Filmmakers Brendan Fitzgerald (in his directing debut) and Nick August-Perna (“The Swell Season”) frame the narrative of “The Oxy Kingpins” around the top and the bottom of the OxyContin food chain. At the top, CEOs of drug distributors like McKesson, Cardinal Health and AmerisourceBergen are caught up in a legal battle. Such battles are led by Mike Papantonio — big shot lawyer, radio host and face of “America’s Lawyer,” a show on Russian state-funded channel RT America — who aims to hold the pharmacies and distributors accountable for flooding drugstores in rural, sparsely-populated communities with millions of pills.

At the bottom, Alex Dimattio represents the opiate street trade. Now the proprietor of Brooklyn’s Jane Motorcycles, Dimattio served five years in federal prison for his role as a distributor of a different sort. Based in Miami, Dimattio would organize the shipment of thousands of pills to Boston and Connecticut each week, making millions of dollars and partying like a real South Beach stud.

But these CEOs and pushers are not the only ones at fault, and Dimattio and Papantonio focus their assault on the middlemen. Papantonio details the reckless manner in which controlled substances were supplied to individual pharmacies by drug distributors in startling quantities. Meanwhile, Dimattio explains how the prevalence of “pain clinics” in Florida, staffed by doctors paid to push pills, made obtaining prescriptions easy. Those pharmacies were all too willing to fill these prescriptions, raking in cash without much thought for the bigger picture.

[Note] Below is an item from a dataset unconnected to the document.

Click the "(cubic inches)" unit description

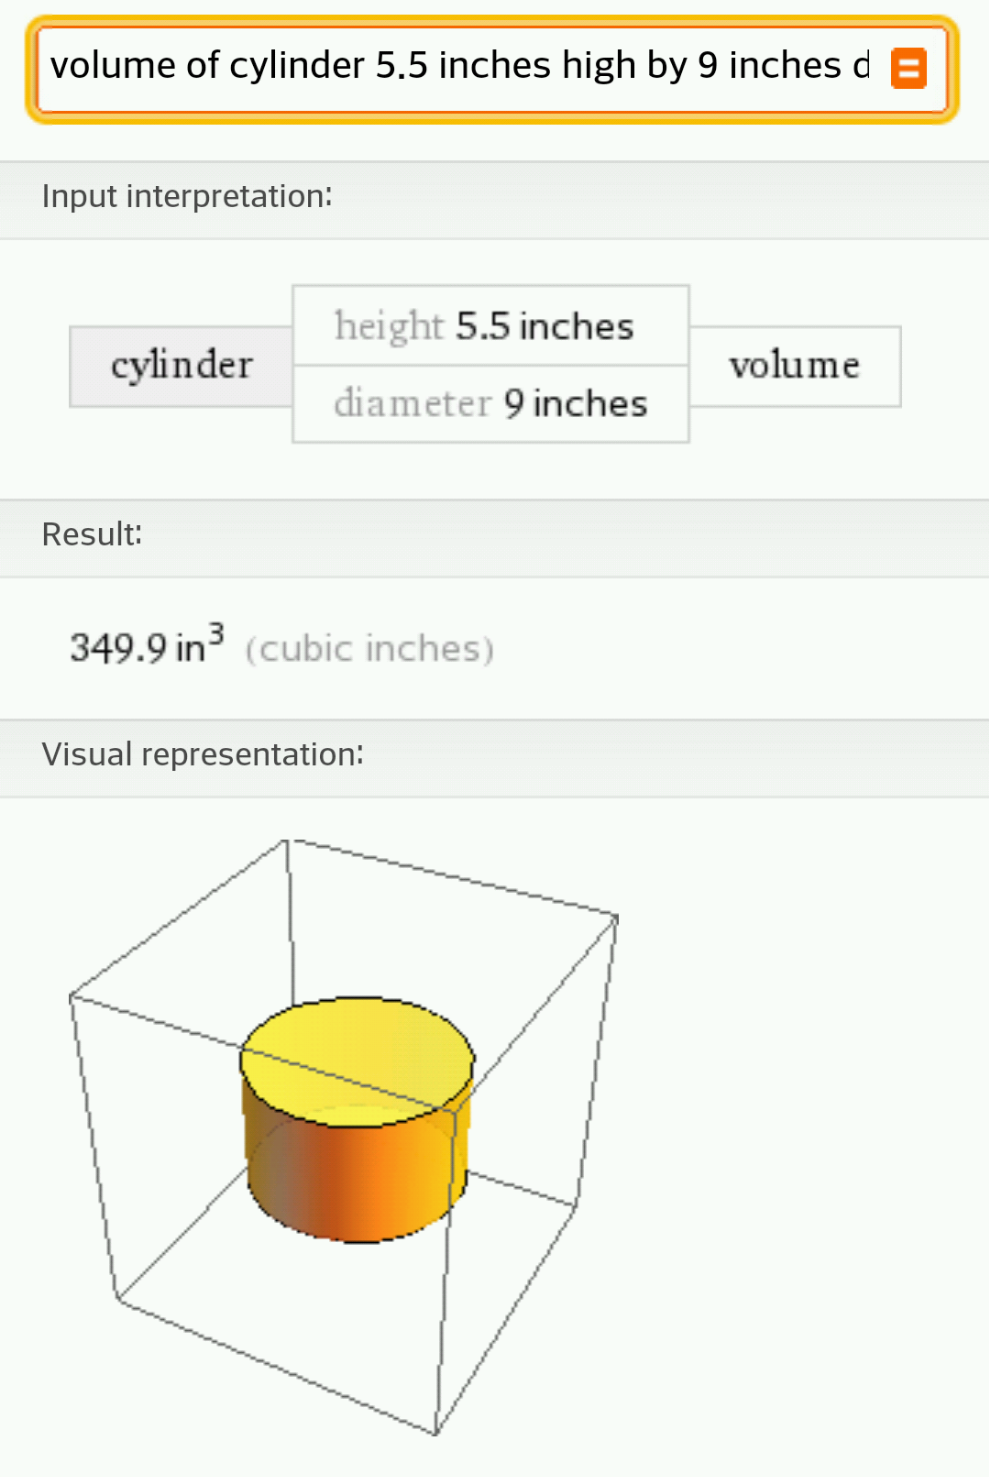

Introducing an interview about the film, an RT America host claims that “this documentary … help(s) to tell (a story) that the corporate media continues to ignore.” But that isn’t really true. From recent news about drug companies exploiting tax loopholes to older stories introducing the role of these distributors and in-depth analysis of the Sackler family (owners of Purdue Pharma, maker of OxyContin), the mainstream media is very aware and critical of the misanthropic greed which characterizes the whole epidemic.

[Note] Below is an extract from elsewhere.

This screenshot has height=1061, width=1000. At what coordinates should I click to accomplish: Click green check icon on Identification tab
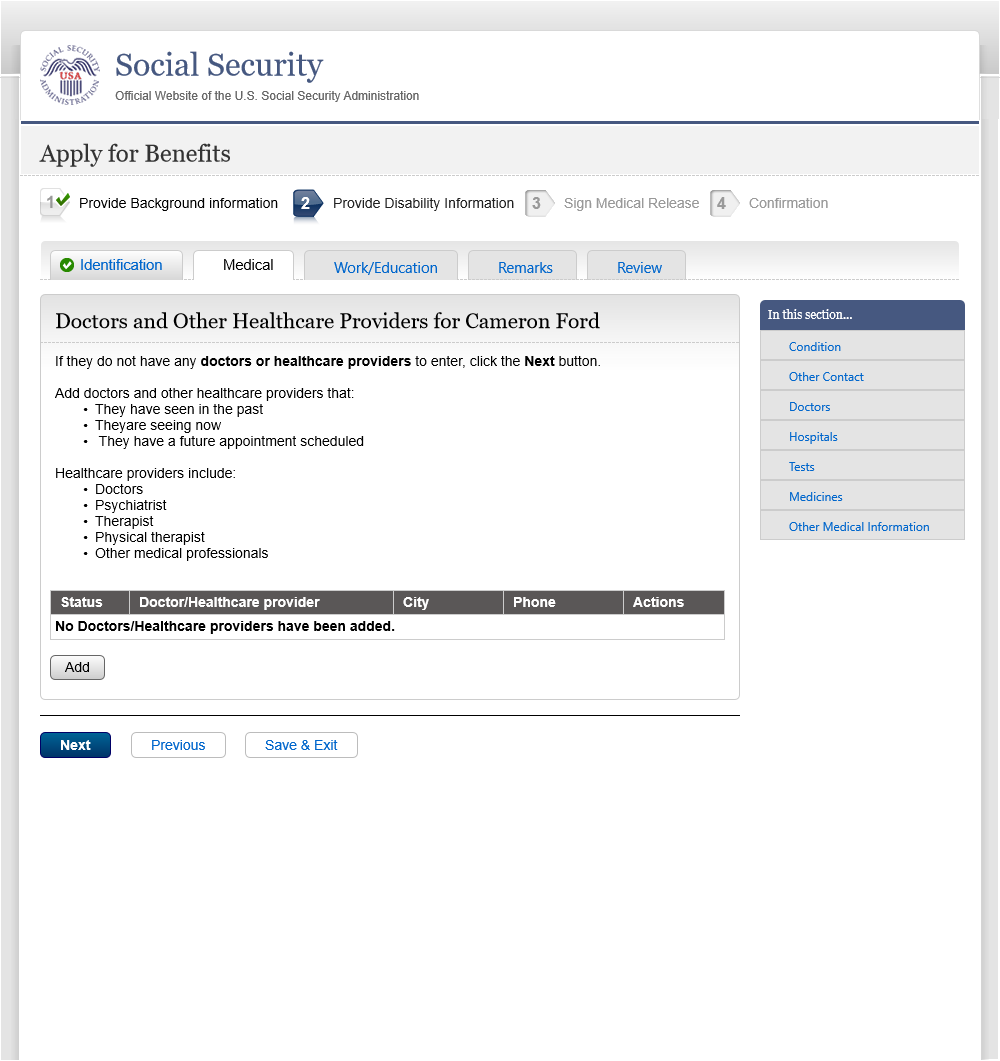point(67,265)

It is because of this thorough coverage by the media that “The Oxy Kingpins” feels like a waste of time. The only unique aspect of the film is the exploration of the Oxy underground and how dealers like Dimattio obtained such large quantities of a controlled substance. Unfortunately, the filmmakers stop short of a full investigation. 

We do not hear from any pharmacists or pain doctors and only have access to Dimattio’s organization. It’s true that most people who have committed crimes won’t be eager to speak publicly about them, but the other three members of Dimattio’s operation were interviewed without revealing their faces or identities. The same could have been done for the actual gatekeepers of the pill supply.

On a technical level, the film is disappointing as well. Interspersed with stock video B-roll of doctors consulting with elderly women and people working in office buildings, the production value lacks finesse. Perhaps due to the director’s lack of experience, poor-quality B-roll shots of cars driving in reverse slipped through the cracks and watered down the impact of the film. Maybe “The Oxy Kingpins” would be better as a podcast series; as cinema, the film is entirely forgettable.

Atop the focus on middlemen, the sentiment that drug executives should be held accountable for their role just as the dealers and users have been, is also communicated clearly. While “The Oxy Kingpins” does offer another angle into the epidemic through Dimattio, something feels amiss. Papantonio and his colleagues don’t effectively convince the viewer that they are out for more than their cut of a big check. Despite some performative altruism in trying to keep documents that show corporate wrongdoing from being sealed by the court (as the drug companies would prefer), the lawyers have an ambulance-chasing attitude. Robert Eglet, a Nevada lawyer working with Papantonio, claims that the case is personal because he knows entire families who suffer from addiction. This doesn’t cut it: he speaks in ornate law offices masquerading as houses of government (complete with a conference room labeled the “War Room”). 

 “The Oxy Kingpins” fails because it doesn’t give us any new, actionable information. It shows one representative of the illicit opioid trade and puts a few numbers to the specific mechanisms used by the drug companies to move massive amounts of product. The film offers no revelation and lacks a cinematic edge. Fated to join the ranks of mediocre YouTube documentaries, “The Oxy Kingpins” misses the mark.